RE: [PATCH] PCI/IOV: Decrease VF memory BAR size to save host memory occupied by PTEs
From: Deucher, Alexander
Date: Tue Oct 11 2022 - 10:06:03 EST
[AMD Official Use Only - General]
> -----Original Message-----
> From: Ma, Rui <Rui.Ma@xxxxxxx>
> Sent: Tuesday, October 11, 2022 7:19 AM
> To: Bjorn Helgaas <helgaas@xxxxxxxxxx>
> Cc: bhelgaas@xxxxxxxxxx; linux-pci@xxxxxxxxxxxxxxx; linux-
> kernel@xxxxxxxxxxxxxxx; Deucher, Alexander
> <Alexander.Deucher@xxxxxxx>
> Subject: RE: [PATCH] PCI/IOV: Decrease VF memory BAR size to save host
> memory occupied by PTEs
>
> [AMD Official Use Only - General]
>
> Hi Helgass:
> Thank you very much for your suggestions on my patch!
>
> The patch is a device-specific behavior. In our AMD device SR-IOV,
> the actual VF BAR size is dependent on NumVFs too. If only one VF is
> created, the VF BAR size will depend on BAR probing algorithm as described
> in Section 9.3.3.14, but when several VFs created our own driver will
> decrease BAR0 memory size according to NumVFs. So I want to add this
> quirk to keep Linux code and certain driver code consistent.
>
> > Except that this doesn't affect the *starting* address of each VF BAR,
> which I guess is what you mean by "BAR memory mapping is always based on
> the initial device physical device."
> Yes we should not change the starting address or the device cannot load
> well.
>
> > Well, I guess the device still describes its worst-case BAR size; the quirk
> basically just optimizes space usage. Right?
> Yes.
>
> > Aren't both virt and phys contiguous and nicely aligned for this case? It
> seems like the perfect application for huge pages.
> It cannot use huge page though address aligned.
+ KVM, Christian
I think this is just working around a bug in KVM. This is to avoid wasting huge amounts of memory for page tables due to KVM using 4K pages for some reason.

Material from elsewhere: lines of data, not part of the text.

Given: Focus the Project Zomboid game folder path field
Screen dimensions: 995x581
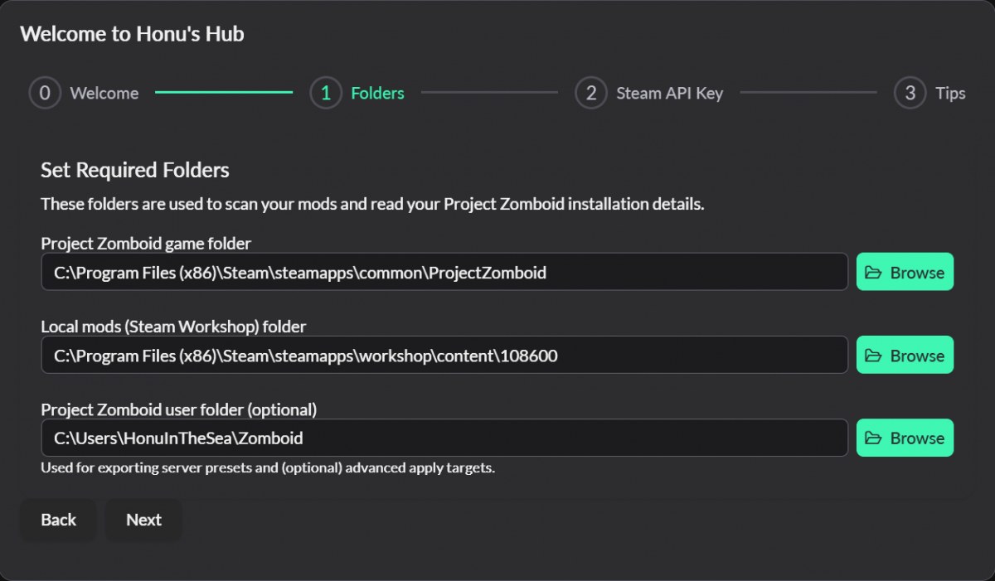Looking at the screenshot, I should click(444, 272).
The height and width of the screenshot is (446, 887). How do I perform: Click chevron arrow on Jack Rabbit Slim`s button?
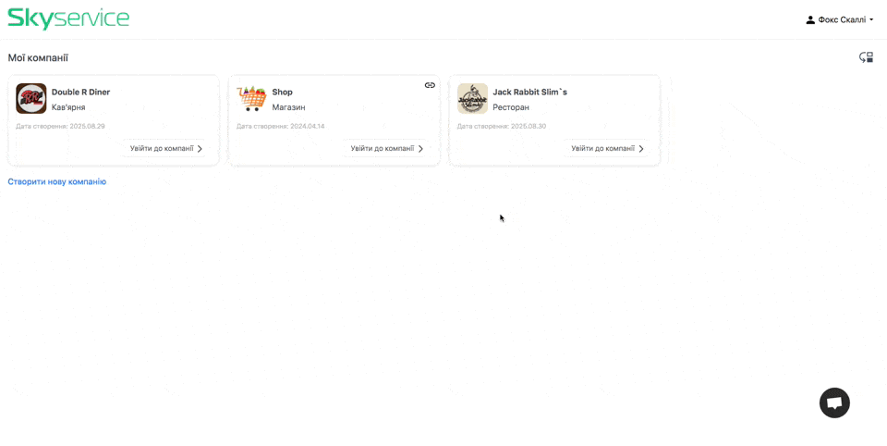click(x=641, y=148)
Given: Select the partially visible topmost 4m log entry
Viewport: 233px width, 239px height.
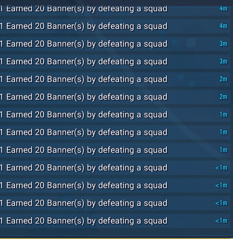Looking at the screenshot, I should [115, 11].
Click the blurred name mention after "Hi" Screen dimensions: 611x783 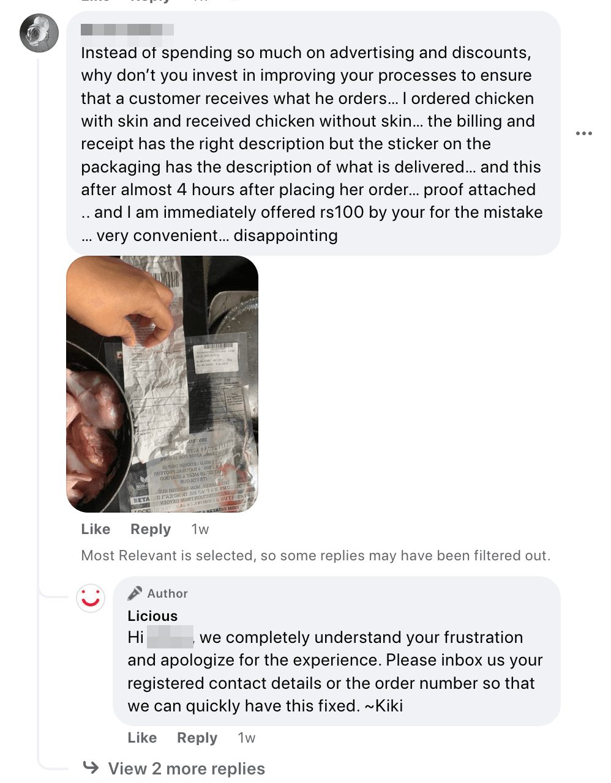(170, 637)
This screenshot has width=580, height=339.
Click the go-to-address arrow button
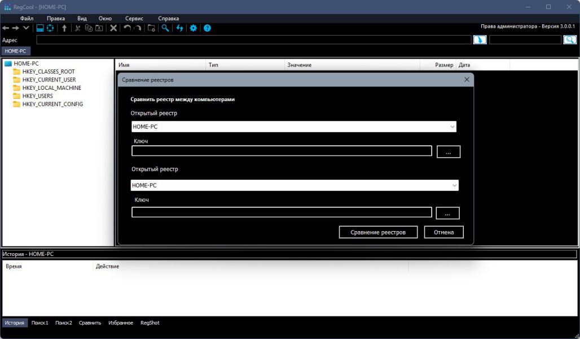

I think we should figure out why KVM is not using huge pages for this rather than working around this in the PCI layer.
Alex
>
> >> + shift = 1;
> >> + shift = virtfn_get_shift(dev, iov->num_VFs, i);
> >Maybe more of the fiddling could be hidden in the quirk, e.g.,
> > size = quirk_vf_bar_size(dev, iov->num_VFs, i);
> > if (!size)
> > size = pci_iov_resource_size(dev, i + PCI_IOV_RESOURCES);
> If I hide get-shift func in the quirk is it concise to call pci_iov_resource_size()
> in quirk?
>
> And I solved other issues in the patch sent later. Thank you for your
> patience!
>
>
> Regards,
> Rui
>
> -----Original Message-----
> From: Bjorn Helgaas <helgaas@xxxxxxxxxx>
> Sent: Wednesday, September 28, 2022 6:07 AM
> To: Ma, Rui <Rui.Ma@xxxxxxx>
> Cc: bhelgaas@xxxxxxxxxx; linux-pci@xxxxxxxxxxxxxxx; linux-
> kernel@xxxxxxxxxxxxxxx
> Subject: Re: [PATCH] PCI/IOV: Decrease VF memory BAR size to save host
> memory occupied by PTEs
>
> On Mon, Sep 26, 2022 at 04:05:42PM +0800, Rui Ma wrote:
> > In SR_IOV scene, when the device physical space(such as Video RAM)is
> > fixed, as the number of VFs increases, the actual BAR memory space
> > used by each VF decreases.
>
> s/SR_IOV/SR-IOV/ to match spec usage.
>
> I think this is device-specific behavior, right? I don't see anything in the PCIe
> spec about the BAR size being dependent on NumVFs. If it's device-specific,
> it shouldn't be presented as "for all SR-IOV devices, the actual BAR memory
> space decreases as number of VFs increases."
>
> > However, the BAR memory mapping is always based on the initial device
> > physical device. So do not map this unneeded memory can save host
> > memory occupied by PTEs. Although each PTE only occupies a few bytes
> > of space on its own, a large number of PTEs can still take up a lot of space.
>
> So IIUC this is basically a quirk to override the "VF BAR aperture"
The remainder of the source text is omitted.